The primary method to measure bias in a downstream task is to measure performance differences across gender as the system’s performance should not be influenced by gender. This requires a way to isolate gender in the test instances which are used to measure performance. This is typically done by using synthetic test data that is appropriate for the task at hand. This test data is designed through the use of templates which can be filled in with content relevant for the task and duplicated for different gender identities. As an example, in an abusive content prediction task in work by [14], the template sentence “You are a <adjective> <identity term>” generated a number of test instances labelled for the classification task (abusive and non-abusive) and identified for gender. <adjective> was replaced with adjectives such as disgusting, filthy, nasty for abusive instances and adjectives such as lovely, excellent, incredible for non-abusive instances, while <identity> was replaced with common gender identity pairs such as man/woman, boy/girl. This generated gender-swapped labelled test instances that were used to measure the difference in performance across genders.

There are some challenges with these template approaches. The artificial nature of the generated text does not reflect the true distribution and content of the task data. The templates have to be designed specifically for the downstream task and are not general across tasks. In addition the actual performance of these generated test datasets on the downstream task has been shown to be poor.

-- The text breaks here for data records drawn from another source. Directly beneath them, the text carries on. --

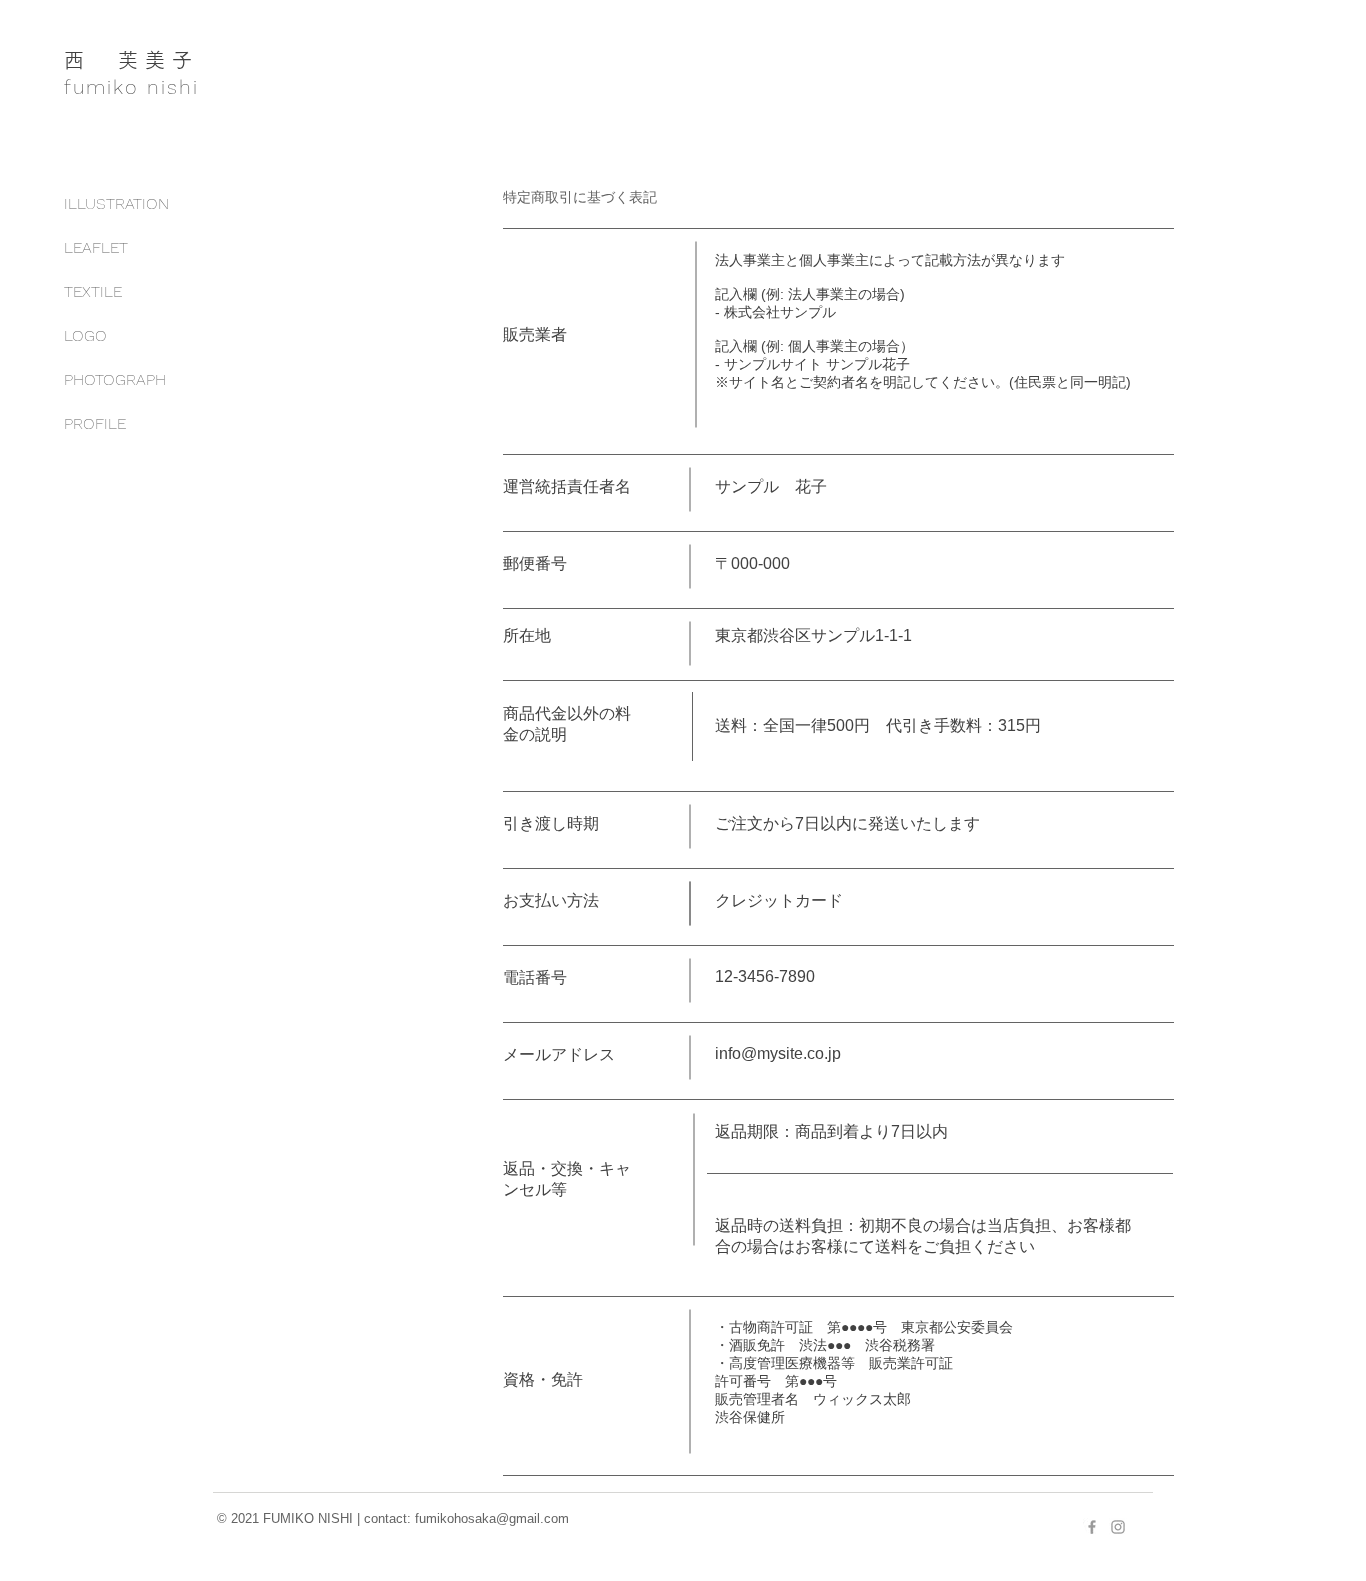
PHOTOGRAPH (115, 379)
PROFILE (95, 423)
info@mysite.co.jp (778, 1053)
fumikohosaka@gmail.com (492, 1518)
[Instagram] (1118, 1527)
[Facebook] (1092, 1527)
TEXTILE (93, 291)
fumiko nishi (131, 87)
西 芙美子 (131, 60)
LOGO (85, 335)
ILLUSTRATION (116, 203)
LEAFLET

As an alternative to synthetic test data this paper proposes an approach to a more confident measure of gender bias by selecting appropriate test data from the original datasets and identifying their gender to allow the measurement of task performance across genders. Our approach, which we call Identity Term Sampling (ITS), is compared with the identity term template approach on the task of abusive content detection. We also apply it to a text classification task where the data is not typically expected to have gender bias and we show no significant gender bias evident.

The rest of this paper is structured as follows, Sect. 2 discusses related work in measuring gender bias in natural language tasks, Sect. 3 explains our ITS approach, Sect. 4 details the evaluation of our approach and the results and findings are discussed in Sect. 5.

2 Related Work

Natural Language Processing (NLP) models and systems are trained on human generated text content and they can reflect existing biases in the data when used in downstream applications [6, 14]. In addition to the training data itself, word embeddings which are distributed representations that are generated from large corpora of natural language and are used to represent words and sentences, can reflect and sometimes even amplify certain characteristics of the data including gender stereotypes [2, 3, 26].

As a first step towards reducing bias in an NLP system, we need to identify and measure any bias that might exist. Over the last few years a lot of research has been conducted to identify and measure bias in the training data [6, 11, 26] and in embeddings that might be used to represent the training data [2, 24]. An effective technique for evaluating bias in training data, which is known as gender-swapping, involves replacing female/male definitional words by their equivalent male/female definitional words in the test set and comparing the overall performance of the system. The difference between the original test set and the gender-swapped results illustrates the system’s fairness [11].

Another technique to evaluate gender bias is generating a synthetic test set with test instances that isolate gender. This approach is called Gender Bias Evaluation Testsets (GBETs) by [21], and has been used to evaluate bias in a variety of different NLP tasks including sentiment analysis [10], abusive language detection [6, 14] and coreference resolution [17, 25].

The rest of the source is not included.